[Input]:
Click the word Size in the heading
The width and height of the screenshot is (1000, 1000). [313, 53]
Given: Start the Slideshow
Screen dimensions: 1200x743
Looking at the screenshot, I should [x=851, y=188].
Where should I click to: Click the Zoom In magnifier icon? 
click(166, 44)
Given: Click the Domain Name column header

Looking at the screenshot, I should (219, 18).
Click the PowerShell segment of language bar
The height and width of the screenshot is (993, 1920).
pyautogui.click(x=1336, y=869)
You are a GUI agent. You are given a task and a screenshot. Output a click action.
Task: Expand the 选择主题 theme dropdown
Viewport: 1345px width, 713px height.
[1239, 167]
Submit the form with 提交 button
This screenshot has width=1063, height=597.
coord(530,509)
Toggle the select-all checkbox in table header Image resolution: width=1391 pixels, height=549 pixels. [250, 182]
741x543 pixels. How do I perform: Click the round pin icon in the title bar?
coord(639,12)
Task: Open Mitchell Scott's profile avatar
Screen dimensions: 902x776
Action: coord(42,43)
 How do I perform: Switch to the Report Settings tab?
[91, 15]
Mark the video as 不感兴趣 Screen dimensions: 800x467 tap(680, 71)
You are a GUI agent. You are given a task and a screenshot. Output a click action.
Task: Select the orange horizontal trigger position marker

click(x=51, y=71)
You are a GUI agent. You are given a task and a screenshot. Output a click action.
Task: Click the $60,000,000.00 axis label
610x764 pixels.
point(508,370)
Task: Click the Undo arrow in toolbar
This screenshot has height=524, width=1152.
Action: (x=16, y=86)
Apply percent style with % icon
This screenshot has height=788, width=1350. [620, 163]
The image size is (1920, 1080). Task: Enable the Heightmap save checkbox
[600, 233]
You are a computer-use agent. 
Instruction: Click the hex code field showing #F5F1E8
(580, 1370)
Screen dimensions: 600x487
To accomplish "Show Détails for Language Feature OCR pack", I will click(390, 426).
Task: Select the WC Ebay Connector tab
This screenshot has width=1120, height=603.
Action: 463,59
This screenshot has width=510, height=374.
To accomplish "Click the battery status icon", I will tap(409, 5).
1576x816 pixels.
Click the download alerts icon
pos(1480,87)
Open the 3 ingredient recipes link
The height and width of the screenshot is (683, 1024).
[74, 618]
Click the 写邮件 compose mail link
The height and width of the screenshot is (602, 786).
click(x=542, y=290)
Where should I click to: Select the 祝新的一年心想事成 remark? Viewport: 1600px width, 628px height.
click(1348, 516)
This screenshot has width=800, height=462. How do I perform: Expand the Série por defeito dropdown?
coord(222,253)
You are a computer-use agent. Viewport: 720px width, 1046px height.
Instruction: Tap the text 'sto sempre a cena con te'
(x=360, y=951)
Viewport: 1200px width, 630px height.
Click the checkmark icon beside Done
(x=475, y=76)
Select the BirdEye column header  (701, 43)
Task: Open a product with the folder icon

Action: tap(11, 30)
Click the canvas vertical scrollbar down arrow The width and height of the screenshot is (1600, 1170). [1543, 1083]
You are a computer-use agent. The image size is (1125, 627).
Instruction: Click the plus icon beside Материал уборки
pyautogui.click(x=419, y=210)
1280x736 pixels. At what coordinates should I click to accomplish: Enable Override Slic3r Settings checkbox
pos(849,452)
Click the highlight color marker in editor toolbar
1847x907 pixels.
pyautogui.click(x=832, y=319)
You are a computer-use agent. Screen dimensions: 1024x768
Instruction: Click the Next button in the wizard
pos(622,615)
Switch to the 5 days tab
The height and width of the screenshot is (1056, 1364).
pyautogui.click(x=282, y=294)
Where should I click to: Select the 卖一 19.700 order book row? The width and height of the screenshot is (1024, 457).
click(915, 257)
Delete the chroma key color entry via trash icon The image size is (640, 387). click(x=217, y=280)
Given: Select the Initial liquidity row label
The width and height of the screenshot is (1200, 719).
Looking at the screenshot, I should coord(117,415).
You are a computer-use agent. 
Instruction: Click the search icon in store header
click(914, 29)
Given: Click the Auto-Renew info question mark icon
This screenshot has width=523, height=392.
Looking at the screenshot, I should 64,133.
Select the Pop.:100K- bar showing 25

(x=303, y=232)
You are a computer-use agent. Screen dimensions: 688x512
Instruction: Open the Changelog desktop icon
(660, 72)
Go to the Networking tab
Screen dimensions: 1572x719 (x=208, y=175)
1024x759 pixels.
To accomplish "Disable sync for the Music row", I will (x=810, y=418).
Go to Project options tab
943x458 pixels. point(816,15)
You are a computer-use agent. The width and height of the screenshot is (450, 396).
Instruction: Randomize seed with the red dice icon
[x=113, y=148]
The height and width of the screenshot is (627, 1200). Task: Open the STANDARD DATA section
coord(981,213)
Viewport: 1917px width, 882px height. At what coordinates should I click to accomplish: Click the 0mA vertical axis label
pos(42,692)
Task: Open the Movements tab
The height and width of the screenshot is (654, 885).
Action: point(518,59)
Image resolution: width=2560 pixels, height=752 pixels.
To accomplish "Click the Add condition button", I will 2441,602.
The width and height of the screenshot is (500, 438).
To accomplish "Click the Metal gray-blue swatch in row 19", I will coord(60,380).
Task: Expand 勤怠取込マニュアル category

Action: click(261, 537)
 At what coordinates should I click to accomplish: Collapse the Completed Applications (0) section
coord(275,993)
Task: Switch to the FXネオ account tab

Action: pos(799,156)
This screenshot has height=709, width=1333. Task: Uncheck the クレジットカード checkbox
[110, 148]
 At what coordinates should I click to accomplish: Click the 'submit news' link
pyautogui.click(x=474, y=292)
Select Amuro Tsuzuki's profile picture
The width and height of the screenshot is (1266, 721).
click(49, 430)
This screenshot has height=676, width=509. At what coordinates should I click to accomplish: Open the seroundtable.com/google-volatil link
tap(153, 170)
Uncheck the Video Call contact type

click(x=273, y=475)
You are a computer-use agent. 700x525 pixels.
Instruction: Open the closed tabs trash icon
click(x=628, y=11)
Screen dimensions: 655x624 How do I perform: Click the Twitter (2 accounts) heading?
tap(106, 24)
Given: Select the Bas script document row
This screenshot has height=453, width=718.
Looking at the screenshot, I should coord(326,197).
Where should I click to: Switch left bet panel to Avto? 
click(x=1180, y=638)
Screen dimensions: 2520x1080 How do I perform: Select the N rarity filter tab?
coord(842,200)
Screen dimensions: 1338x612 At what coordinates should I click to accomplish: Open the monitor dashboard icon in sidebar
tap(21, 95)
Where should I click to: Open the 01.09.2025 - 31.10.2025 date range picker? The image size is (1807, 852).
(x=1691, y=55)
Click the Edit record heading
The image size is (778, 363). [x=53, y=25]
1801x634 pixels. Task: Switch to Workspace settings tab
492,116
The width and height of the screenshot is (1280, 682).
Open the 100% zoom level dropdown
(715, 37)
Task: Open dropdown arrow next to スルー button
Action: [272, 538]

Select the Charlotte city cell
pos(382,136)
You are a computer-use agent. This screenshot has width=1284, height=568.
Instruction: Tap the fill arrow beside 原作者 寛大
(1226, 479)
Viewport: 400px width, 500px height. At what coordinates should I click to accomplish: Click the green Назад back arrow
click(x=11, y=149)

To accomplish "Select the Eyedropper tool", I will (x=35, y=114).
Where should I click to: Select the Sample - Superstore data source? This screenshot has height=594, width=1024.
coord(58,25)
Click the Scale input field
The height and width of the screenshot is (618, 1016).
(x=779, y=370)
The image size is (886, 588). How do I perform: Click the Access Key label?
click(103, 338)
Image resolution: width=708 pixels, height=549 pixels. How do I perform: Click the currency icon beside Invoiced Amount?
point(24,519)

[Work instruction]: Each line above needs to be written out again exactly.

[Solution for this exercise]:
Click the word Size in the heading
The width and height of the screenshot is (1000, 1000). [313, 53]
Given: Start the Slideshow
Screen dimensions: 1200x743
Looking at the screenshot, I should [x=851, y=188].
Where should I click to: Click the Zoom In magnifier icon? 
click(166, 44)
Given: Click the Domain Name column header

Looking at the screenshot, I should (219, 18).
Click the PowerShell segment of language bar
The height and width of the screenshot is (993, 1920).
pyautogui.click(x=1336, y=869)
You are a GUI agent. You are given a task and a screenshot. Output a click action.
Task: Expand the 选择主题 theme dropdown
Viewport: 1345px width, 713px height.
[1239, 167]
Submit the form with 提交 button
This screenshot has width=1063, height=597.
coord(530,509)
Toggle the select-all checkbox in table header Image resolution: width=1391 pixels, height=549 pixels. [250, 182]
741x543 pixels. How do I perform: Click the round pin icon in the title bar?
coord(639,12)
Task: Open Mitchell Scott's profile avatar
Screen dimensions: 902x776
Action: coord(42,43)
 How do I perform: Switch to the Report Settings tab?
[91, 15]
Mark the video as 不感兴趣 Screen dimensions: 800x467 tap(680, 71)
You are a GUI agent. You are given a task and a screenshot. Output a click action.
Task: Select the orange horizontal trigger position marker

click(x=51, y=71)
You are a GUI agent. You are given a task and a screenshot. Output a click action.
Task: Click the $60,000,000.00 axis label
610x764 pixels.
point(508,370)
Task: Click the Undo arrow in toolbar
This screenshot has height=524, width=1152.
Action: (x=16, y=86)
Apply percent style with % icon
This screenshot has height=788, width=1350. [620, 163]
The image size is (1920, 1080). Task: Enable the Heightmap save checkbox
[600, 233]
You are a computer-use agent. 
Instruction: Click the hex code field showing #F5F1E8
(580, 1370)
Screen dimensions: 600x487
To accomplish "Show Détails for Language Feature OCR pack", I will click(390, 426).
Task: Select the WC Ebay Connector tab
This screenshot has width=1120, height=603.
Action: 463,59
This screenshot has width=510, height=374.
To accomplish "Click the battery status icon", I will tap(409, 5).
1576x816 pixels.
Click the download alerts icon
pos(1480,87)
Open the 3 ingredient recipes link
The height and width of the screenshot is (683, 1024).
[74, 618]
Click the 写邮件 compose mail link
The height and width of the screenshot is (602, 786).
click(x=542, y=290)
Where should I click to: Select the 祝新的一年心想事成 remark? Viewport: 1600px width, 628px height.
click(1348, 516)
This screenshot has width=800, height=462. How do I perform: Expand the Série por defeito dropdown?
coord(222,253)
You are a computer-use agent. Viewport: 720px width, 1046px height.
Instruction: Tap the text 'sto sempre a cena con te'
(x=360, y=951)
Viewport: 1200px width, 630px height.
Click the checkmark icon beside Done
(x=475, y=76)
Select the BirdEye column header  (701, 43)
Task: Open a product with the folder icon

Action: tap(11, 30)
Click the canvas vertical scrollbar down arrow The width and height of the screenshot is (1600, 1170). [1543, 1083]
You are a computer-use agent. The image size is (1125, 627).
Instruction: Click the plus icon beside Материал уборки
pyautogui.click(x=419, y=210)
1280x736 pixels. At what coordinates should I click to accomplish: Enable Override Slic3r Settings checkbox
pos(849,452)
Click the highlight color marker in editor toolbar
1847x907 pixels.
pyautogui.click(x=832, y=319)
You are a computer-use agent. Screen dimensions: 1024x768
Instruction: Click the Next button in the wizard
pos(622,615)
Switch to the 5 days tab
The height and width of the screenshot is (1056, 1364).
pyautogui.click(x=282, y=294)
Where should I click to: Select the 卖一 19.700 order book row? The width and height of the screenshot is (1024, 457).
click(915, 257)
Delete the chroma key color entry via trash icon The image size is (640, 387). click(x=217, y=280)
Given: Select the Initial liquidity row label
The width and height of the screenshot is (1200, 719).
Looking at the screenshot, I should coord(117,415).
You are a computer-use agent. 
Instruction: Click the search icon in store header
click(914, 29)
Given: Click the Auto-Renew info question mark icon
This screenshot has width=523, height=392.
Looking at the screenshot, I should 64,133.
Select the Pop.:100K- bar showing 25

(x=303, y=232)
You are a computer-use agent. Screen dimensions: 688x512
Instruction: Open the Changelog desktop icon
(660, 72)
Go to the Networking tab
Screen dimensions: 1572x719 (x=208, y=175)
1024x759 pixels.
To accomplish "Disable sync for the Music row", I will (x=810, y=418).
Go to Project options tab
943x458 pixels. point(816,15)
You are a computer-use agent. The width and height of the screenshot is (450, 396).
Instruction: Randomize seed with the red dice icon
[x=113, y=148]
The height and width of the screenshot is (627, 1200). Task: Open the STANDARD DATA section
coord(981,213)
Viewport: 1917px width, 882px height. At what coordinates should I click to accomplish: Click the 0mA vertical axis label
pos(42,692)
Task: Open the Movements tab
The height and width of the screenshot is (654, 885).
Action: point(518,59)
Image resolution: width=2560 pixels, height=752 pixels.
To accomplish "Click the Add condition button", I will 2441,602.
The width and height of the screenshot is (500, 438).
To accomplish "Click the Metal gray-blue swatch in row 19", I will coord(60,380).
Task: Expand 勤怠取込マニュアル category

Action: click(261, 537)
 At what coordinates should I click to accomplish: Collapse the Completed Applications (0) section
coord(275,993)
Task: Switch to the FXネオ account tab

Action: pos(799,156)
This screenshot has height=709, width=1333. Task: Uncheck the クレジットカード checkbox
[110, 148]
 At what coordinates should I click to accomplish: Click the 'submit news' link
pyautogui.click(x=474, y=292)
Select Amuro Tsuzuki's profile picture
The width and height of the screenshot is (1266, 721).
click(49, 430)
This screenshot has height=676, width=509. At what coordinates should I click to accomplish: Open the seroundtable.com/google-volatil link
tap(153, 170)
Uncheck the Video Call contact type

click(x=273, y=475)
You are a computer-use agent. 700x525 pixels.
Instruction: Open the closed tabs trash icon
click(x=628, y=11)
Screen dimensions: 655x624 How do I perform: Click the Twitter (2 accounts) heading?
tap(106, 24)
Given: Select the Bas script document row
This screenshot has height=453, width=718.
Looking at the screenshot, I should coord(326,197).
Where should I click to: Switch left bet panel to Avto? 
click(x=1180, y=638)
Screen dimensions: 2520x1080 How do I perform: Select the N rarity filter tab?
coord(842,200)
Screen dimensions: 1338x612 At what coordinates should I click to accomplish: Open the monitor dashboard icon in sidebar
tap(21, 95)
Where should I click to: Open the 01.09.2025 - 31.10.2025 date range picker? The image size is (1807, 852).
(x=1691, y=55)
Click the Edit record heading
The image size is (778, 363). [x=53, y=25]
1801x634 pixels. Task: Switch to Workspace settings tab
492,116
The width and height of the screenshot is (1280, 682).
Open the 100% zoom level dropdown
(715, 37)
Task: Open dropdown arrow next to スルー button
Action: [272, 538]

Select the Charlotte city cell
pos(382,136)
You are a computer-use agent. This screenshot has width=1284, height=568.
Instruction: Tap the fill arrow beside 原作者 寛大
(1226, 479)
Viewport: 400px width, 500px height. At what coordinates should I click to accomplish: Click the green Назад back arrow
click(x=11, y=149)

To accomplish "Select the Eyedropper tool", I will (x=35, y=114).
Where should I click to: Select the Sample - Superstore data source? This screenshot has height=594, width=1024.
coord(58,25)
Click the Scale input field
The height and width of the screenshot is (618, 1016).
(x=779, y=370)
The image size is (886, 588). How do I perform: Click the Access Key label?
click(103, 338)
Image resolution: width=708 pixels, height=549 pixels. How do I perform: Click the currency icon beside Invoiced Amount?
point(24,519)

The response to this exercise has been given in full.